Le journaliste est obligé de reconnaître que l'histoire du chancelier Hitler refusant de serrer la main de Jesse Owens n'est qu'une légende. Encore en 1991, Le Monde accréditait cette légende sous la plume de Claude Sarraute, qui osait alors écrire :
« Hitler a bien refusé de serrer la main de Jesse Owens, le Noir américain vainqueur aux Jeux olympiques à Berlin en 36 » (« Bleu, blanc, noir », 3 décembre 1991, p. 34).
Le protocole n'avait pas prévu de présentation des athlètes au chancelier et
J. Owens a lui-même démenti par la suite avoir jamais été en présence de Hitler.

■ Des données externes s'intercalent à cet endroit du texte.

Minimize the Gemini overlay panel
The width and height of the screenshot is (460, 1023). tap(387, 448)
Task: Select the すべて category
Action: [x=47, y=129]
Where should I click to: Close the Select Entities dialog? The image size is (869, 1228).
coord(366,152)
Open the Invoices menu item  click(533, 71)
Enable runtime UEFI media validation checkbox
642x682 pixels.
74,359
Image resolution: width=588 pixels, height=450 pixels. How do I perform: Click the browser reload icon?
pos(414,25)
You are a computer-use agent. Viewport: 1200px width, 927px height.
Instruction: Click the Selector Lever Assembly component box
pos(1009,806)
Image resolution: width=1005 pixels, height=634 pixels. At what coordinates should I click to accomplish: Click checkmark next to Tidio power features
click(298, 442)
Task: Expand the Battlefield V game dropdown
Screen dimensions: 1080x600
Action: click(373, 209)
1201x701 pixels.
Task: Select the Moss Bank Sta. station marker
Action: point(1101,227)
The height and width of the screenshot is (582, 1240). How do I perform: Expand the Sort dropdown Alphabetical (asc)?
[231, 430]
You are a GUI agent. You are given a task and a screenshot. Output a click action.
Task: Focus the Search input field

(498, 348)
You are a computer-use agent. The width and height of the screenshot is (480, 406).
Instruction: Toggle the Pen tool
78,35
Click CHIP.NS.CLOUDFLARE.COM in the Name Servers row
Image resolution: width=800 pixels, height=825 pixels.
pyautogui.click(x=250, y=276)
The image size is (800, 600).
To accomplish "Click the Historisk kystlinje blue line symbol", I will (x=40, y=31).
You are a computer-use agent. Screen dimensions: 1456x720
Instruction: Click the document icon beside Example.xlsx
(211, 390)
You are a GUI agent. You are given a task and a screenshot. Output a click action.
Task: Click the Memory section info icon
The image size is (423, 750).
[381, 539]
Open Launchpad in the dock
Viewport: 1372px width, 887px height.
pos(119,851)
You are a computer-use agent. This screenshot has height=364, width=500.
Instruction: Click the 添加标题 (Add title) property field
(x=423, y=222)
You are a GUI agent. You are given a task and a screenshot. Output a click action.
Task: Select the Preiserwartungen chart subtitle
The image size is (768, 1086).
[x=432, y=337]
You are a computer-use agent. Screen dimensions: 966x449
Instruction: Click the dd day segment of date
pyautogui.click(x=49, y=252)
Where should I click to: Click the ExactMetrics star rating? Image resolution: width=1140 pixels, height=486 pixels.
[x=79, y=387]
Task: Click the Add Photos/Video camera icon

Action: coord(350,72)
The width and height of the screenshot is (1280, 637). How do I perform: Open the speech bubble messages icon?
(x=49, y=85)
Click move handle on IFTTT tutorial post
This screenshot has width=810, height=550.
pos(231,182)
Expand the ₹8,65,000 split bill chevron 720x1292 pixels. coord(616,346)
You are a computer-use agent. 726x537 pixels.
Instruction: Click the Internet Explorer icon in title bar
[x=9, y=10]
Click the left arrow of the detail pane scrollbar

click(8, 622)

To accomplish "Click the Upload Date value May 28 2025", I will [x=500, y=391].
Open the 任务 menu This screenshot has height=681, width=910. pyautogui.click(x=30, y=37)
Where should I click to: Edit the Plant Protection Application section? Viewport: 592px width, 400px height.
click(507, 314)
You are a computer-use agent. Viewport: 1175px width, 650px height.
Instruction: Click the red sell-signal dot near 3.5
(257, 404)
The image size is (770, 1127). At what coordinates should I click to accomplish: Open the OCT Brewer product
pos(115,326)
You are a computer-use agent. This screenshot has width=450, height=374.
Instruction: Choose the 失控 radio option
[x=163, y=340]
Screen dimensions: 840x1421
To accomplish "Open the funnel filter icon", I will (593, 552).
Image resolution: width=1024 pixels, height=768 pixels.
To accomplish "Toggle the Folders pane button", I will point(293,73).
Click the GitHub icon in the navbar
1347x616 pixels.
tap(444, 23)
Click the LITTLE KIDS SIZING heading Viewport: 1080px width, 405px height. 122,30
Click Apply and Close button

Ce que S. Cypel aurait pu préciser, c'est que, du haut de sa tribune, Hitler, en constatant la défaite de Ludwig (« Luz » et « Lutz ») Long au saut en longueur, eut d'abord, comme beaucoup d'Allemands,
« un geste de dépit puis applaudit la performance du Noir américain » (
J.-P. Rudin, Nice-Matin, 4 avril 1980).
Le même S. Cypel a omis d'ajouter que
le nom de J. Owens fut gravé à quatre reprises sur la tour d'honneur des Jeux. Une photographie a immortalisé le geste du sculpteur allemand inscrivant l'illustre nom pour la deuxième fois tout au haut du monument.
De retour aux Etats-Unis, l'athlète eut à connaître, jusque dans les moyens de transports publics, les humiliations quotidiennes réservées aux Noirs dans son pays et il ne manqua pas de faire la comparaison avec le traitement qui lui avait été réservé en Allemagne. En 1984, lorsque le stade olympique de Berlin prit le nom de Jesse Owens,
la veuve de ce dernier rappela que son mari ne s'était jamais plaint de l'Allemagne de Hitler. Comment l'aurait-il pu ? Quand il quitta le stade au bras de son ami et rival « Luz », une ovation salua les deux athlètes.
Dans l'album photographique en deux volumes consacré aux Jeux, Hitler est représenté six fois, J. Owens sept fois et les athlètes noirs en général douze fois. Le chapitre consacré aux courses s'ouvre sur « l'homme le plus rapide du monde : Jesse Owens-USA ». Le premier volume s'orne, en tête, d'un portrait d'Adolf Hitler et le second volume d'un portrait de Theodor Lewald, juif et président du comité d'organisation des Jeux (Olympia 1936, Die Olympischen Spiele 1936 in Berlin und Garmisch-Partenkirchen, 2 vol., 1936, 292 p.).